No sólo ha encontrado oposición en la derecha y en la izquierda política. También en su propio barrio. "Hay jóvenes que me han acusado de ensuciar el islam", cuenta. Porque Ilham afirma, con la misma determinación con la que pide el transporte público gratuito y multas a las empresas que echan a trabajadores, que está a favor del aborto, de los derechos de los homosexuales y de las medidas contraceptivas. Junto con su inseparable Abdel, ha organizado reuniones pequeñas en pisos, en casas y en locales pequeños de su barrio, donde trata de hacerse conocer de cerca, cara a cara.

A la inevitable pregunta de si se siente francesa responde que sí, que no puede sentirse de otro modo. "Soy francesa porque hablo francés y vivo aquí. Pero también soy fiel a mis orígenes bereberes. Hay muchas maneras de entender la identidad". Abdel, su compañero de partido, aún es más claro: "Somos franceses porque ya no podemos ser otra cosa. Luchamos para que haya mejores escuelas, mejor servicio de correos, por un mundo mejor. Eso es ser francés".

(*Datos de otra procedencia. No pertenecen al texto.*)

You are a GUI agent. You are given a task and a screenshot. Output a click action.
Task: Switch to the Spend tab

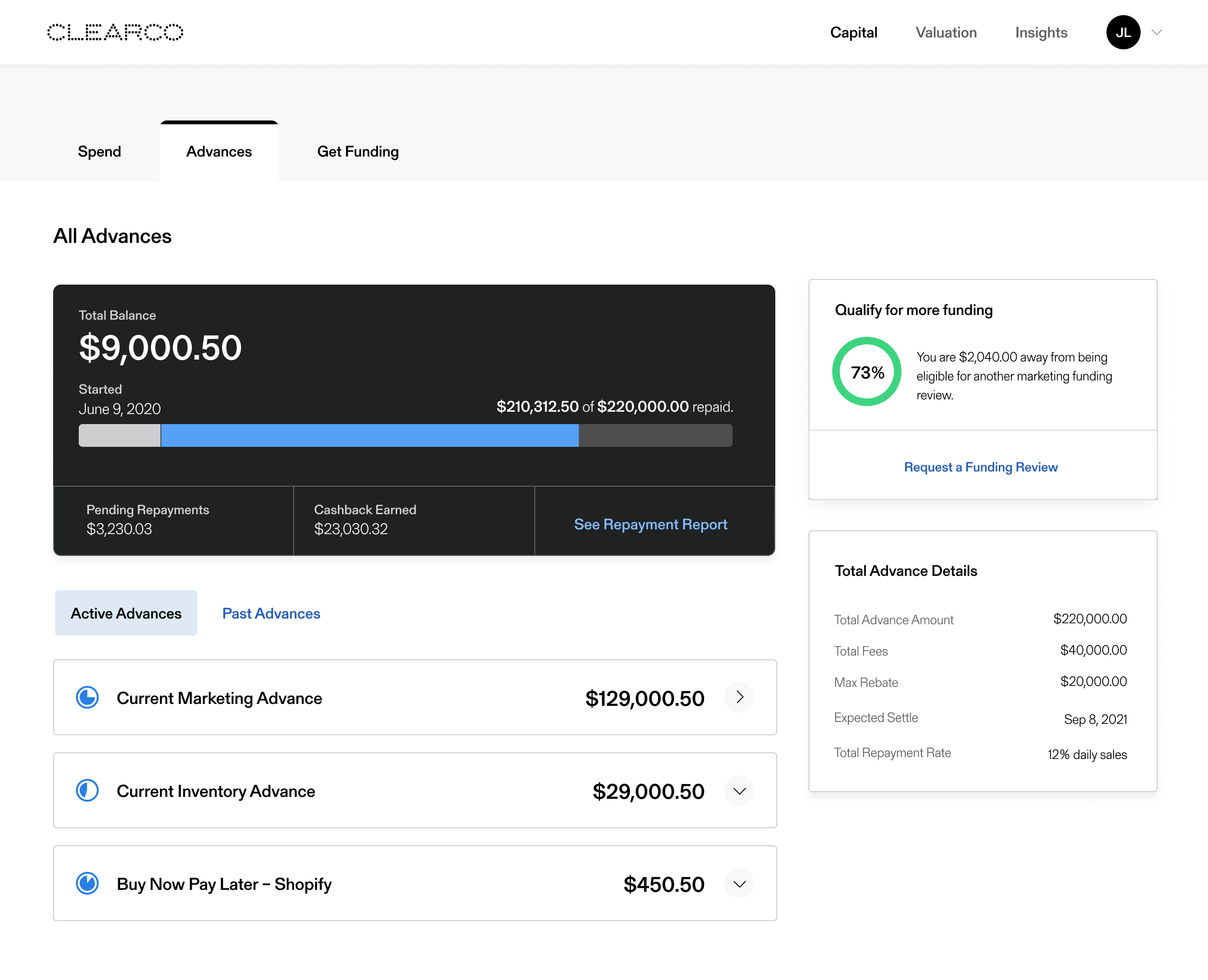(x=99, y=151)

El presidente del Consejo Francés para el Culto Musulmán, Mohamed Moussaoui, asegura que no es incompatible pertenecer a un partido de extrema izquierda y llevar el pañuelo musulmán. "Un ciudadano que se compromete con una opción política tiene derecho a tener convicciones religiosas. Tendrá que demostrar que representará a los ciudadanos de todas las confesiones. Por eso hay que elegirla por su competencia y no por llevar el pañuelo".

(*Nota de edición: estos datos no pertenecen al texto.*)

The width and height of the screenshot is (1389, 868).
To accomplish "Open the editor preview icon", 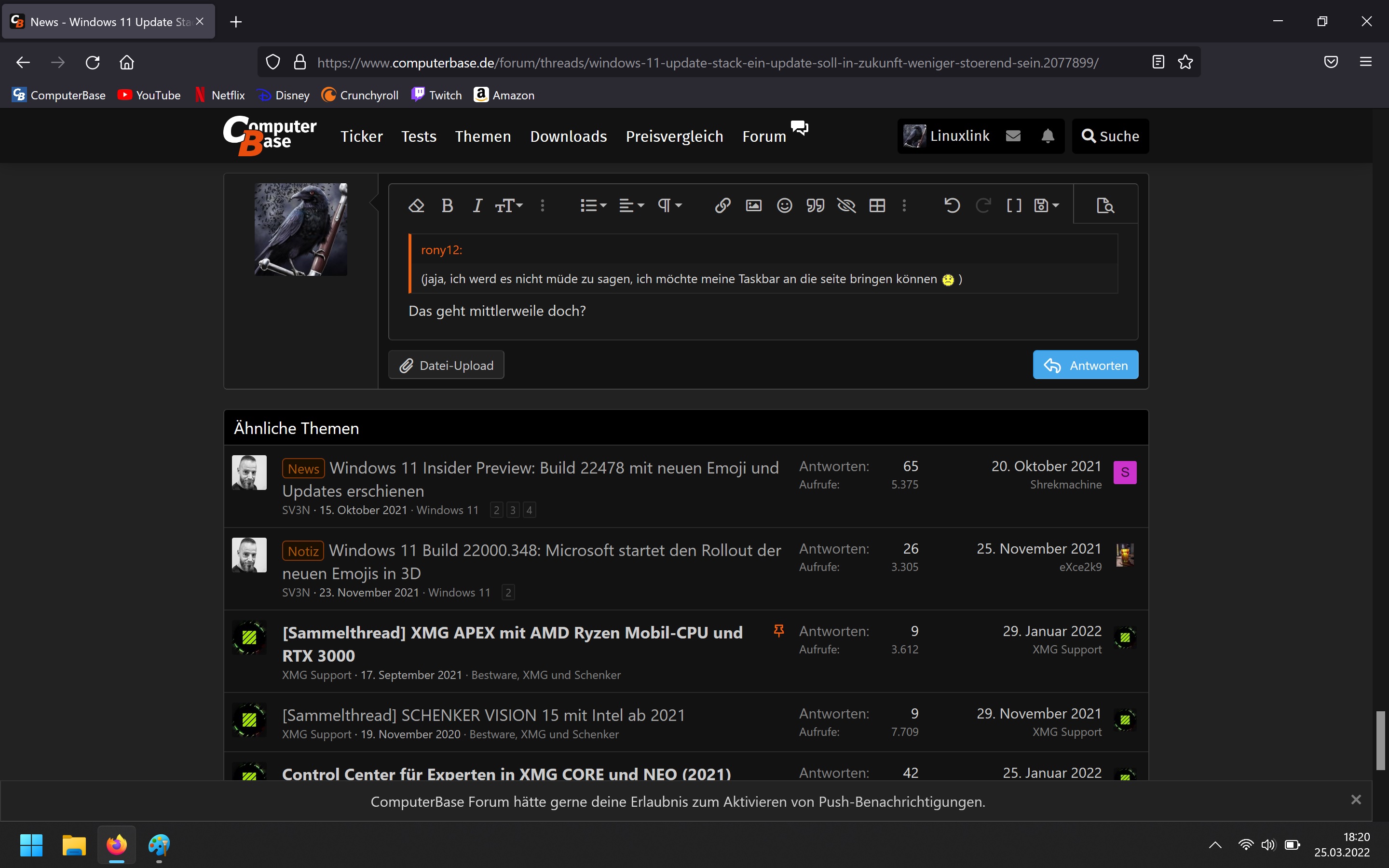I will click(x=1105, y=205).
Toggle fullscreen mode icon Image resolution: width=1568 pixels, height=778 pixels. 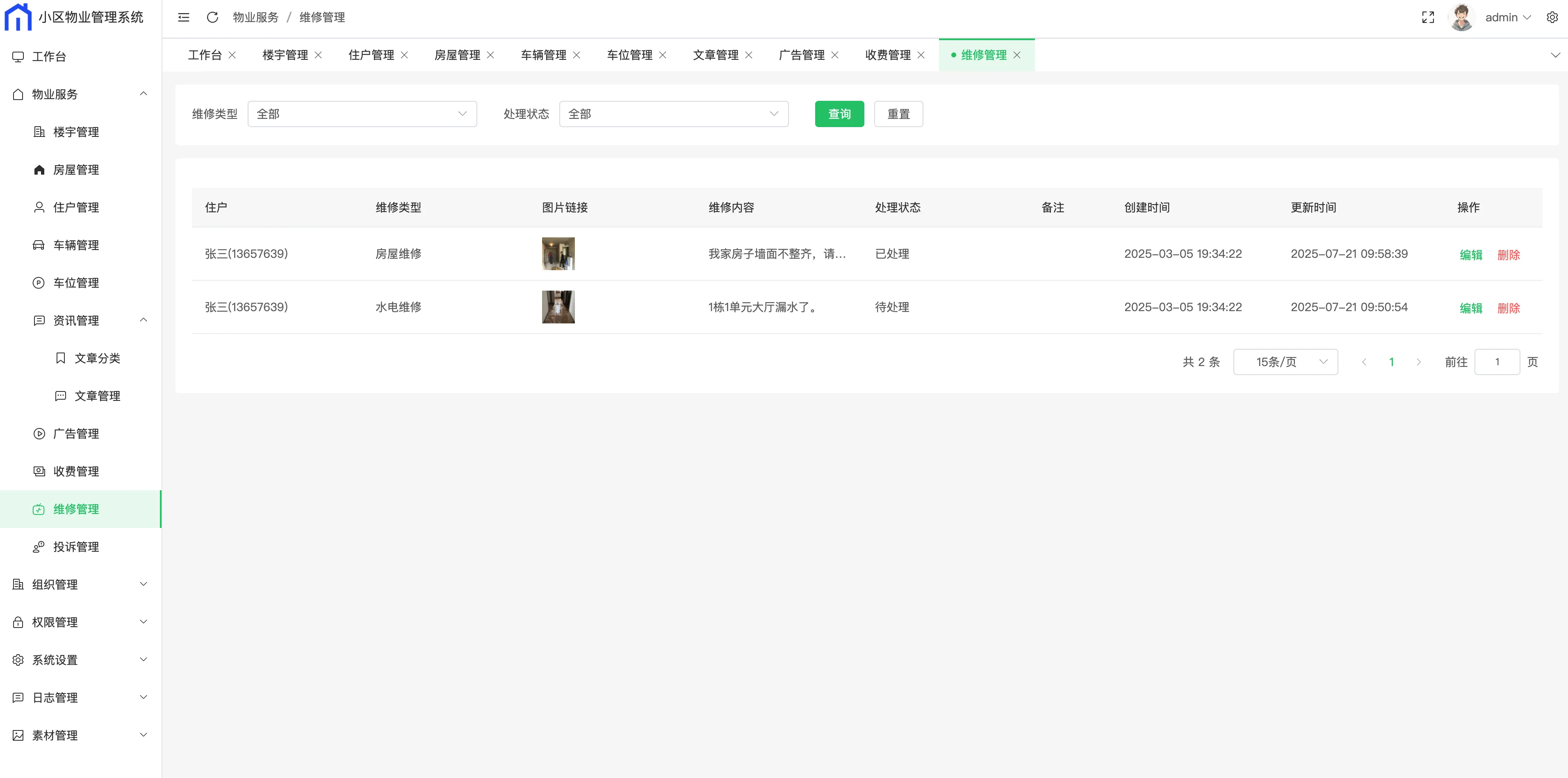(x=1428, y=18)
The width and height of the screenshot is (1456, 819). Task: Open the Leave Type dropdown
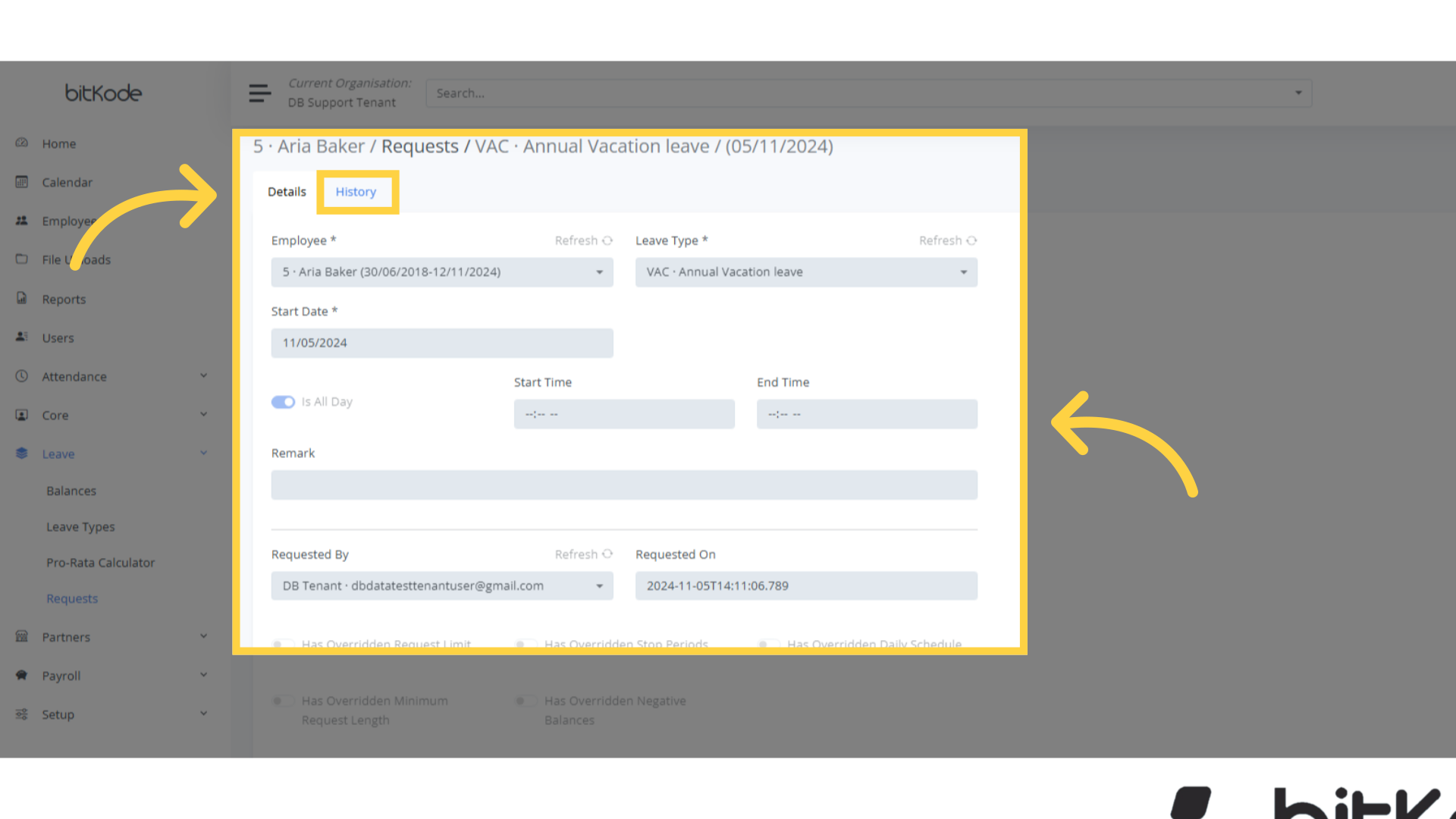pos(806,272)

Besancenot recordó otra cosa en la famosa entrevista del opio del pueblo: "La apuesta del NPA es la de aglutinar a los obreros, a los trabajadores precarios y a los militantes de los barrios precarios, entre otros. Hay un cantante, Jamel Debbouze, que decía eso: 'El rostro de Francia está cambiando. Y extrañamente cada vez se parece más al mío".

Ilham también lo dice a su manera: "Se acusa al Nuevo Partido Anticapitalista de querer atraer a los jóvenes de los barrios. Es al revés. Los jóvenes de los barrios nos hemos ido a ese partido porque consideramos que es el que nos representa. Y los jóvenes de los barrios somos así".

Abdel refrenda: "Los viejos militantes de la Liga Comunista Revolucionaria son expertos en política, profesores de universidad de más de 50 años. Pero no saben lo que es un barrio de la periferia. Por eso no nos aceptan del todo, a nosotros, a los que vivimos ahí y hemos decidido movernos y luchar. Por eso se extrañan de cómo somos. Yo también soy creyente y musulmán. Pero activista. Y seremos más. Eso es lo que ha cambiado".

Ilham conduce en su coche a Abdel mientras concierta por teléfono una nueva entrevista para otra televisión extranjera. La chica anticapitalista del velo sigue acaparando el interés. Tal vez porque encarna un verdadero enigma: aún nadie sabe con certeza si simboliza lo más arcaico de una sociedad o algo nuevo y fuerte que es necesario asimilar.